Nancy Kerrigan rebounds from ice skating’s ugliest year
"We're athletes and even though we're portrayed as 'ice princesses,' we're very competitive. If we go through years of training and we get a little disappointed, we should be allowed to show this emotion instead of sitting there with a smile."

Nancy Kerrigan can skate circles around questions before speaking honestly. Her direct answers come after initial hesitation, the verbal equivalent of a hockey goalie deflecting shots.

After all, since she was whacked on the knee Jan. 6, difficult subjects and public relations disasters have formed a figure eight around Kerrigan.

There’s:

Tonya Harding.

Olympic judges who slighted her.

Kerrigan’s perceived rudeness while waiting to receive a silver medal in Lillehammer.

Trying to live up to the title “America’s Sweetheart.”

Ridiculing a paid appearance with Mickey Mouse.

And on the morning of a recent interview, the day her 15-city “Christmas on Ice” tour begins, Newsweek repeats a rumor blared in the National Enquirer: that she’s been involved romantically with her married, middle-aged agent.

“I have a popular name. I have a known face,” she sighs. “So they make things up.”

Kerrigan, 25, sounds frazzled and frustrated. (In fact, a week later, Sports Illustrated confirmed the tabloid’s story.)

Her stellar Olympic performance has been melted away by a pre- and post-competition media hail storm. Asked if she watches tapes of her superb skating at the Olympics, she hems and haws before saying she hasn’t.

“I don’t have time. When would I do it?” Kerrigan says, then adds sheepishly: “I’d rather watch a movie or something.”

The scoring by Olympic judges – who awarded the gold medal to Oksana Baiul over Kerrigan by a hair – doesn’t irk her.

“I wish everybody else wouldn’t think about it sometimes. It’s over with.”

Kerrigan, though, is annoyed that Olympic viewers saw her as an ungracious loser toward Baiul during the delays before they received their medals.

“We’re athletes and even though we’re portrayed as `ice princesses,’ we’re very competitive,” Kerrigan says. “If we go through years of training and we get a little disappointed, we should be allowed to show this emotion instead of sitting there with a smile.”

She continues: “In other sports, they get into fights and throw their equipment — but we’re supposed to smile! It’s hard. We’re in a glamorous sport and things are always supposed to look nice and pretty. But we’re athletes and competitors. To act the way they want isn’t always easy.”

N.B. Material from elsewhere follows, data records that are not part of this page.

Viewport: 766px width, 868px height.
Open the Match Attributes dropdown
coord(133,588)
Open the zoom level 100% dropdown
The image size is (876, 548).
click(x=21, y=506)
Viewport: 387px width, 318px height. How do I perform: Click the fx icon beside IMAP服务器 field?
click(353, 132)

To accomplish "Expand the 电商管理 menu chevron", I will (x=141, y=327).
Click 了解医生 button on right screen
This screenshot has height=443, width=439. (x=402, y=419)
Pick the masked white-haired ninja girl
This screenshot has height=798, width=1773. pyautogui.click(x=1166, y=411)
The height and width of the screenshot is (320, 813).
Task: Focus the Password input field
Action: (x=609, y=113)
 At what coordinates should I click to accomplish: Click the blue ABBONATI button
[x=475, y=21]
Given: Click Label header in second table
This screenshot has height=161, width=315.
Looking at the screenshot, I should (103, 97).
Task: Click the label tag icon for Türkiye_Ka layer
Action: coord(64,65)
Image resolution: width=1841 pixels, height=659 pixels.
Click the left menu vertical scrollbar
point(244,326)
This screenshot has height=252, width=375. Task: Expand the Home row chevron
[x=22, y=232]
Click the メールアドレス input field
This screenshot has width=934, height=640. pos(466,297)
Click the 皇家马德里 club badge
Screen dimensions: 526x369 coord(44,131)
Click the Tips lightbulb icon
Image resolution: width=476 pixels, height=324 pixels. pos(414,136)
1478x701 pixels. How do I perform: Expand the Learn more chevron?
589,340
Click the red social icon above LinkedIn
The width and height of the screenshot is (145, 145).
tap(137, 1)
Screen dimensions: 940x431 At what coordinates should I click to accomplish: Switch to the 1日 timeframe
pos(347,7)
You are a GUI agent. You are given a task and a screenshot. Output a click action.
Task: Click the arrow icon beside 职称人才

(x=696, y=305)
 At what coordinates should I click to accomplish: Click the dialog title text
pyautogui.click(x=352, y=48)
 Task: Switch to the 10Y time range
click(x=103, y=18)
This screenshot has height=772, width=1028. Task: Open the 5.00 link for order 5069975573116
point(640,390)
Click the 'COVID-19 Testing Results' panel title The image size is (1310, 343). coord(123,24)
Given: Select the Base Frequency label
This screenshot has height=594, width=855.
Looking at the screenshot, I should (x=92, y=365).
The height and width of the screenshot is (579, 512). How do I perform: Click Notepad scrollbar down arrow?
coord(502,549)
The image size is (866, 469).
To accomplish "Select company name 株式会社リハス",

Shortly after the Olympics, a microphone captured Kerrigan’s snide remark about wearing her Olympic medal while riding a float with Mickey Mouse during a parade at Disney World.

Kerrigan also had a tearful, televised interview with Jane Pauley, and she accepted no blame for the media’s apparent backlash against her. Later, her stint as guest host on “Saturday Night Live” was awkward. She says now she has no plans for any more acting.

Given her Olympic acclaim, however, Kerrigan has been oddly absent in recent months from commercial endorsements.

Still, she recently participated in a kids’ workout video for Reebok, focusing on the lower body in her portion of the tape. (She says being in shape helped her avoid breaking her leg in the January attack.)

Next year, Mattel plans to present a Nancy Kerrigan doll.

And there’s “Christmas on Ice,” which features Kerrigan and 15 other skaters as well as singer Aaron Neville.

“It’s always fun on the ice,” Kerrigan says. “I’m comfortable out there. It’s good for me to be out on the ice because it’s what I know.”

Harding, meanwhile, has never apologized to her.

“I’m not surprised,” Kerrigan says. “I mean, I’ve never expected anything. Of course, I never expected to get hurt.”

She also never wanted the mantle of “America’s Sweetheart” before the

Olympics. “That’s the job of the press to make things very exciting,” Kerrigan says.

She laughs for the first time in the interview before adding: “And then they take it away afterwards.”